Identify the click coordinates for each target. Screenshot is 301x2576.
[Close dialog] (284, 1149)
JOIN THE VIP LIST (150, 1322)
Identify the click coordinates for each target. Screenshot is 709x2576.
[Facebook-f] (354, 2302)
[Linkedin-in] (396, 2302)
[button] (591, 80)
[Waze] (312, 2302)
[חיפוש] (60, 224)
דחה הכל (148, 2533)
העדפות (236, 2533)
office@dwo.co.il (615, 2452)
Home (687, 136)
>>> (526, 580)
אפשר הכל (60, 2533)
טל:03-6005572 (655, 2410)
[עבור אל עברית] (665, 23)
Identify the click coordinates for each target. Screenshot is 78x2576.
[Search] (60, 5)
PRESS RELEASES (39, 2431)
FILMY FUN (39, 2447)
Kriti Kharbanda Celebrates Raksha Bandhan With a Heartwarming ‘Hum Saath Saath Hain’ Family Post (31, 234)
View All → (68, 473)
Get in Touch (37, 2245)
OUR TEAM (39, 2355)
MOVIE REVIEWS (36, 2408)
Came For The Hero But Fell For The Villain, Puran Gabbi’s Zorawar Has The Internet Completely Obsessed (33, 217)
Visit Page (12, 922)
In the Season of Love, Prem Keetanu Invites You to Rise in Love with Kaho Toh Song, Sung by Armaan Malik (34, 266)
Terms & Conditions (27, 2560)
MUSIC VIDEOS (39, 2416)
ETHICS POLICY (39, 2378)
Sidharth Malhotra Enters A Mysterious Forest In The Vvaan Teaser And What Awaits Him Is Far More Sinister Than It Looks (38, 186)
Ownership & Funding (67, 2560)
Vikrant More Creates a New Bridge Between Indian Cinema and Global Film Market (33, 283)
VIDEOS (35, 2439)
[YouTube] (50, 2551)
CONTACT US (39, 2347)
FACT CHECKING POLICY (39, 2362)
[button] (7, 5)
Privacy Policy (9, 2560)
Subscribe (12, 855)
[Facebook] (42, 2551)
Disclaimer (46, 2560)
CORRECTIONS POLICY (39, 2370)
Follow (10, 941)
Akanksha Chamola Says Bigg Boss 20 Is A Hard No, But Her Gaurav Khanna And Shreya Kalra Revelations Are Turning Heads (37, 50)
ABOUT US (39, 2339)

━━━━━━

About this exercise:
Lines from the beginning of the data above through the line containing "Visit Page (12, 922)" are to be returned exactly, and no others.

Task response:
Identify the click coordinates for each target. Screenshot is 301x2576.
[Close dialog] (284, 1149)
JOIN THE VIP LIST (150, 1322)
Identify the click coordinates for each target. Screenshot is 709x2576.
[Facebook-f] (354, 2302)
[Linkedin-in] (396, 2302)
[button] (591, 80)
[Waze] (312, 2302)
[חיפוש] (60, 224)
דחה הכל (148, 2533)
העדפות (236, 2533)
office@dwo.co.il (615, 2452)
Home (687, 136)
>>> (526, 580)
אפשר הכל (60, 2533)
טל:03-6005572 (655, 2410)
[עבור אל עברית] (665, 23)
Identify the click coordinates for each target. Screenshot is 78x2576.
[Search] (60, 5)
PRESS RELEASES (39, 2431)
FILMY FUN (39, 2447)
Kriti Kharbanda Celebrates Raksha Bandhan With a Heartwarming ‘Hum Saath Saath Hain’ Family Post (31, 234)
View All → (68, 473)
Get in Touch (37, 2245)
OUR TEAM (39, 2355)
MOVIE REVIEWS (36, 2408)
Came For The Hero But Fell For The Villain, Puran Gabbi’s Zorawar Has The Internet Completely Obsessed (33, 217)
Visit Page (12, 922)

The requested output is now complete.